Feline infectious peritonitis epizootic caused by a recombinant coronavirus.

Cross-species transmission of coronaviruses (CoVs) poses a serious threat to both animal and human health(1-3). While the large RNA genome of CoVs shows relatively low mutation rates, recombination within genera is frequently observed(4-7). Companion animals are often overlooked in the transmission cycle of viral diseases; however, the close relationship of feline (FCoV) and canine CoV (CCoV) to human hCoV-229E(5,8), as well as the susceptibility of these animals to SARS-CoV-2(9), highlight their importance in potential transmission cycles. While recombination between CCoV and FCoV of a large fragment spanning orf1b to M has been previously described(5,10), here we report the emergence of a highly pathogenic FCoV-CCoV recombinant responsible for a rapidly spreading outbreak of feline infectious peritonitis (FIP) originating in Cyprus(11).
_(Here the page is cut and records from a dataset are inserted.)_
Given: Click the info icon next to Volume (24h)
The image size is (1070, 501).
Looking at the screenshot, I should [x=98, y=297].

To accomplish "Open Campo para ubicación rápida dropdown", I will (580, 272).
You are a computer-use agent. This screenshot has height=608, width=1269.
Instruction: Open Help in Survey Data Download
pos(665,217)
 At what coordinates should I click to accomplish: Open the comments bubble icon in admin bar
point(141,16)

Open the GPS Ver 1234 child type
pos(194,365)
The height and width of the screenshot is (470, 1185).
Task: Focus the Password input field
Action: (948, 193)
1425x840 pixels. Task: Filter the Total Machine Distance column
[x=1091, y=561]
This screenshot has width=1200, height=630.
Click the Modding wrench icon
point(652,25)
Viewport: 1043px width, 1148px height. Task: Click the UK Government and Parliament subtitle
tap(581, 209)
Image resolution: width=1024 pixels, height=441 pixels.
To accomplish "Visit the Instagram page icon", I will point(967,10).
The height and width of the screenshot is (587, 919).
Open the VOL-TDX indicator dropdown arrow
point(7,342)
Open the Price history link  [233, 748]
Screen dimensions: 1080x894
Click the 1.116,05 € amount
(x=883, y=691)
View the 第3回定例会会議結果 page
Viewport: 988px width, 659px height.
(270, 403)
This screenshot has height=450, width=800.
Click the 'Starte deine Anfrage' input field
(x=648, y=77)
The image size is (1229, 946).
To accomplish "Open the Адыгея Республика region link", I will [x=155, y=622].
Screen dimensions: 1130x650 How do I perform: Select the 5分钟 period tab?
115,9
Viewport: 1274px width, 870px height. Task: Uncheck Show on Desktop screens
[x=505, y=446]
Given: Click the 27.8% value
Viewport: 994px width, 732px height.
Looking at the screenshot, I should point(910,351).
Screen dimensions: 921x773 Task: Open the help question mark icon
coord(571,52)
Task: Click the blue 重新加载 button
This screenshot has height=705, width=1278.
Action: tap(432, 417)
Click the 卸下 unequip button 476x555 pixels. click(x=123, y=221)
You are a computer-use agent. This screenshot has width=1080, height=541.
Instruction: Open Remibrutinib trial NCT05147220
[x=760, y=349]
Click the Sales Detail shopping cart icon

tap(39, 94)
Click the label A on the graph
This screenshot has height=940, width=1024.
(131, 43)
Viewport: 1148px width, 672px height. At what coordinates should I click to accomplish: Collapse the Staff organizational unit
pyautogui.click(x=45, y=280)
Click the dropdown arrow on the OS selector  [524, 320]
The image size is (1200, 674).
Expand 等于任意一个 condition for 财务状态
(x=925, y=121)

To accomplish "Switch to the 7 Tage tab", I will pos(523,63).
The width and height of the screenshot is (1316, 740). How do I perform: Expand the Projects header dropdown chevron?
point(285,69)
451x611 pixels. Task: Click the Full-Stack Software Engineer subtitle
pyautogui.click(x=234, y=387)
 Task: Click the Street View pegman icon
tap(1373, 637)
The minor recombinant region, spanning spike (S), shows 96.5% sequence identity to the pantropic canine coronavirus NA/09. Infection has rapidly spread, infecting cats of all ages. Development of FIP appears to be very frequent and sequence identities of samples from cats in different districts of the island are strongly supportive of direct transmission. A near-cat-specific deletion in the domain 0 of S is present in more than 90% of cats with FIP. It is unclear as yet whether this deletion is directly associated with disease development, and it may be linked to a biotype switch(12). The domain 0 deletion and several amino acid changes in S, particularly the receptor-binding domain, indicate potential changes to receptor binding and cell tropism.